● **Information provided**:

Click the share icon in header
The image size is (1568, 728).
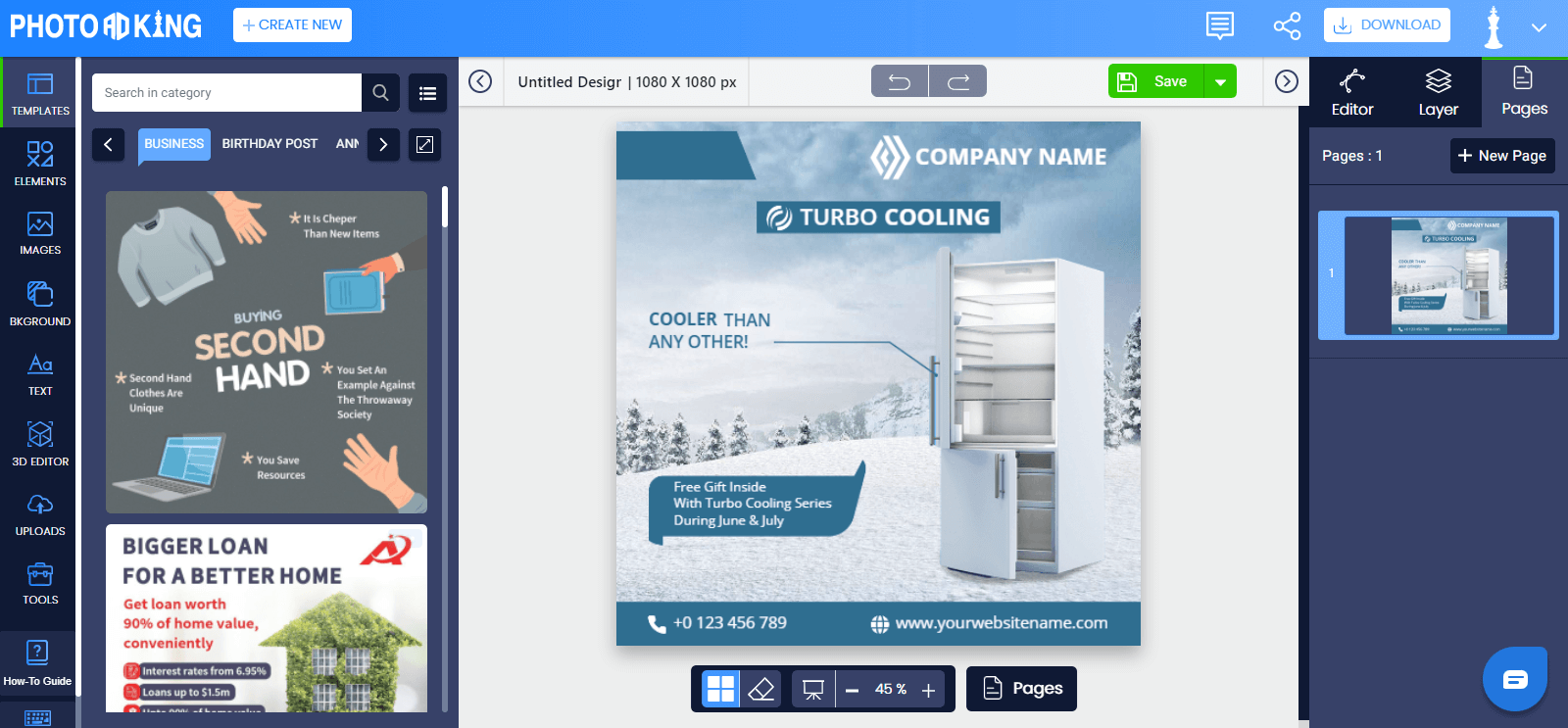tap(1287, 25)
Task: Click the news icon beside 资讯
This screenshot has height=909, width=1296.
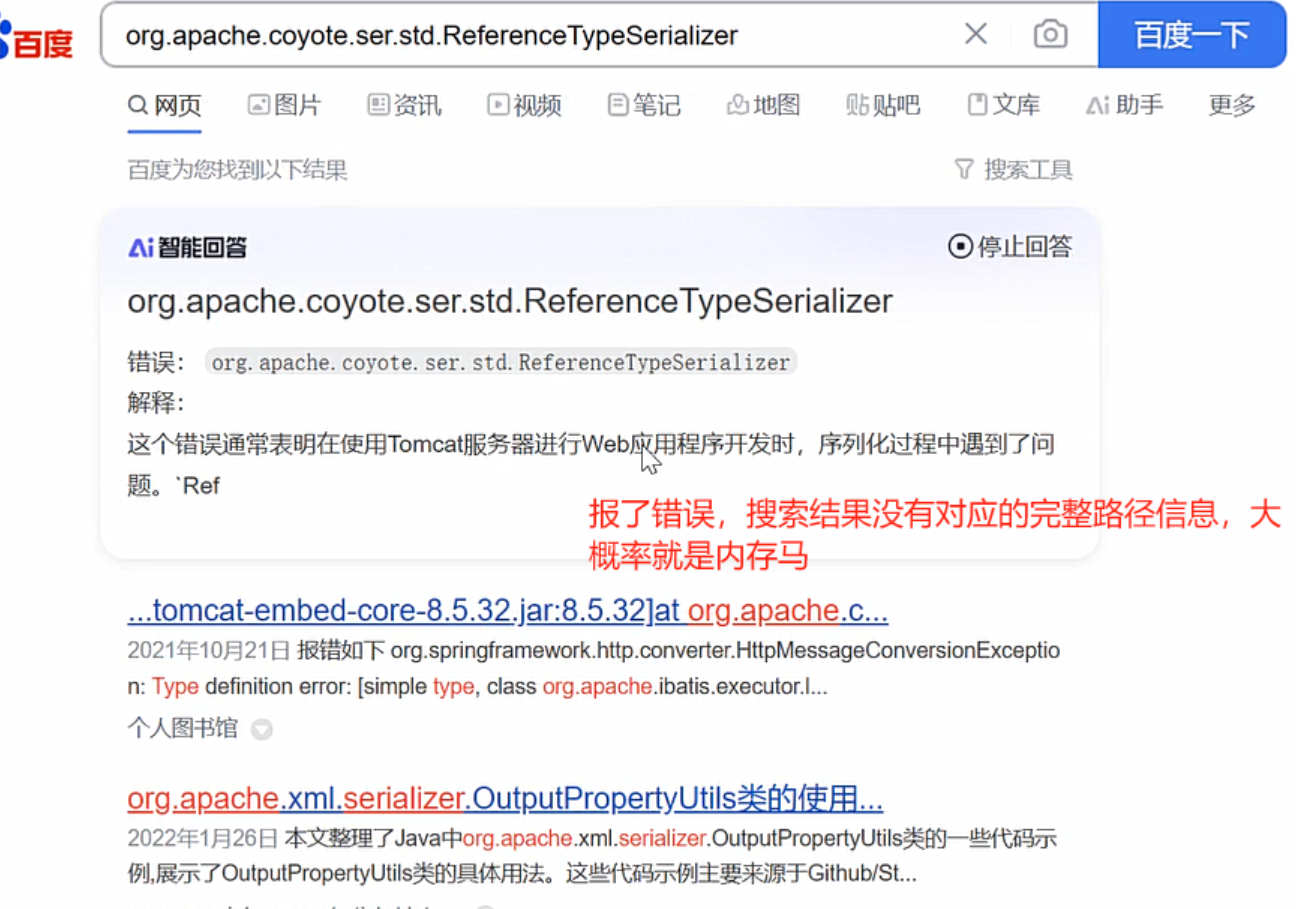Action: coord(377,103)
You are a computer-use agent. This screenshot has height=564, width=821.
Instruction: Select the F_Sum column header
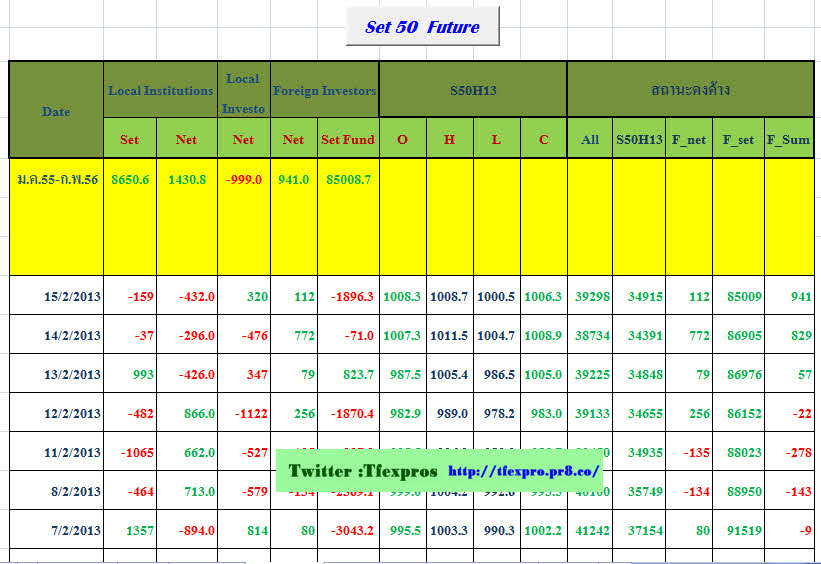click(x=788, y=140)
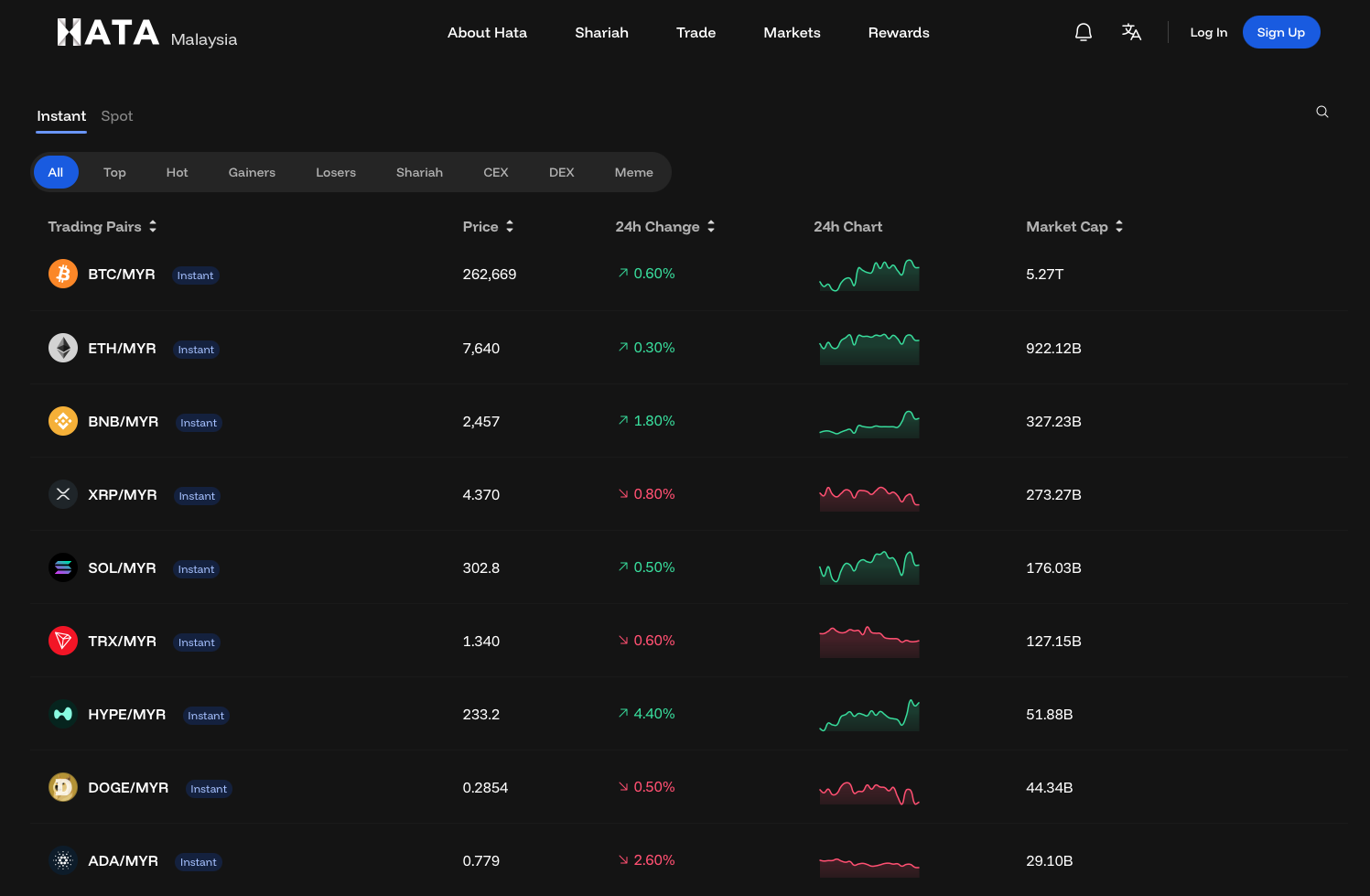Click the language translate icon
This screenshot has width=1370, height=896.
pyautogui.click(x=1132, y=32)
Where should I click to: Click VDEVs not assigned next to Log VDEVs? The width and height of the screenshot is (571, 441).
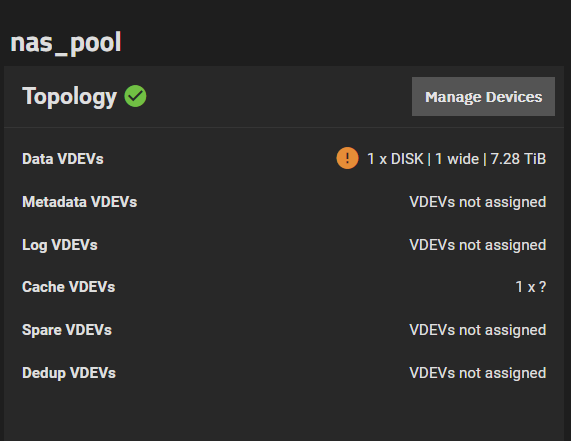click(478, 245)
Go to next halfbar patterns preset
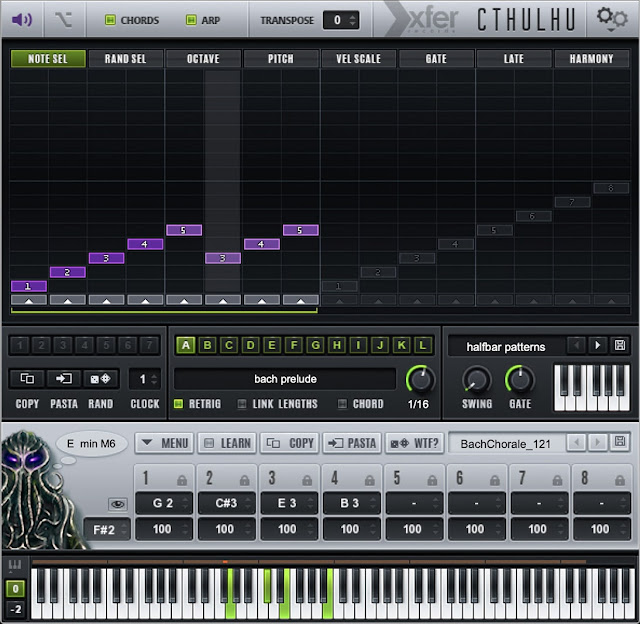Image resolution: width=640 pixels, height=624 pixels. [x=598, y=346]
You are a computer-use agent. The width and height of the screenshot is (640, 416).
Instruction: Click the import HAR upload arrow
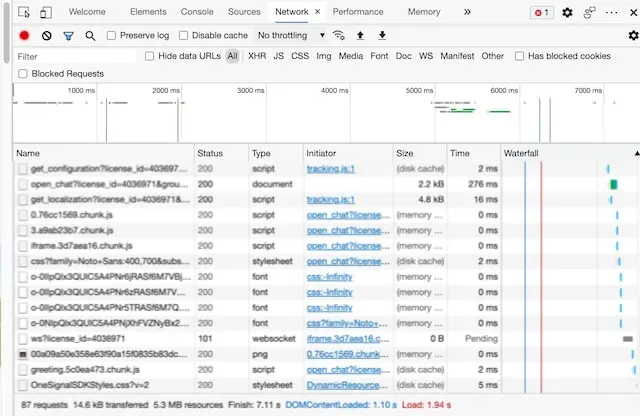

● **Exercise brief**: The line containing "Task: Click the news icon beside 资讯" and each line after it through the end of the listing above are to be written out exactly, without the pictures.

● **Your solution**:
Task: Click the news icon beside 资讯
This screenshot has height=909, width=1296.
Action: coord(377,103)
You are a computer-use agent. This screenshot has height=564, width=821.
Instruction: Select the F_Sum column header
click(x=788, y=140)
Click the language translate icon
This screenshot has width=1370, height=896.
pyautogui.click(x=1132, y=32)
Where should I click to: Click VDEVs not assigned next to Log VDEVs? The width and height of the screenshot is (571, 441).
click(478, 245)
Go to next halfbar patterns preset
Image resolution: width=640 pixels, height=624 pixels. [x=598, y=346]
You are a computer-use agent. The width and height of the screenshot is (640, 416).
Instruction: Click the import HAR upload arrow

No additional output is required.